[TRECHO DO TEXTO]
========================================================================

Juiz proíbe obra no Rio Preto (DF)
2005-03-02
O Projeto de Aproveitamento Hidroagrícola do Rio Preto, na região de Planaltina, está ameaçado de não sair do papel. Por decisão liminar do juiz da 2ª Vara de Fazenda Pública, Álvaro Luis Ciarlini, a Secretaria de Agricultura, Pecuária e Abastecimento (Seapa) está impedida de fazer qualquer tipo de contratação ou licitação para a obra. A pena, em caso de descumprimento, será de multa diária de 100 vezes o valor do salário mínimo. A decisão, divulgada na quinta-feira, atende a pedido do Ministério Público do Distrito Federal (MPDF). Para os promotores, o Estudo de Impacto Ambiental e o Relatório de Impacto Ambiental (EIA/Rima) do projeto são insuficientes para a liberação da obra, já que a análise se detém a apenas duas das 26 barragens previstas no projeto.
Segundo a Seapa, o projeto prevê a irrigação de seis mil hectares, com cerca de mil propriedades beneficiadas e criação de dez mil empregos diretos e 20 mil indiretos. O projeto foi orçado pela secretaria em R$ 145 milhões. O valor inclui outras quatro barragens, a serem construídas em rios que fazem divisas com o DF.
A agricultura é a principal atividade econômica da área, que tem 134 mil hectares, sendo que 100 mil hectares podem ser agricultáveis, com irrigação continuada. A produção está centralizada nas culturas de soja, milho e feijão. Também se destacam a pecuária de leite e de corte, e a avicultura de corte.

========================================================================

[DADOS GUARDADOS]
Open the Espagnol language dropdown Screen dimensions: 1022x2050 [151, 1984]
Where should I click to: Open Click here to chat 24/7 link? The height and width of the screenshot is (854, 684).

========================================================================

[O QUE FAZER]
Copie da notícia sobre a obra no Rio Preto o trecho entre "Segundo a Seapa, o" e "avicultura de corte.", incluindo essas palavras, sem mudar nada.

[RESPOSTA]
Segundo a Seapa, o projeto prevê a irrigação de seis mil hectares, com cerca de mil propriedades beneficiadas e criação de dez mil empregos diretos e 20 mil indiretos. O projeto foi orçado pela secretaria em R$ 145 milhões. O valor inclui outras quatro barragens, a serem construídas em rios que fazem divisas com o DF.
A agricultura é a principal atividade econômica da área, que tem 134 mil hectares, sendo que 100 mil hectares podem ser agricultáveis, com irrigação continuada. A produção está centralizada nas culturas de soja, milho e feijão. Também se destacam a pecuária de leite e de corte, e a avicultura de corte.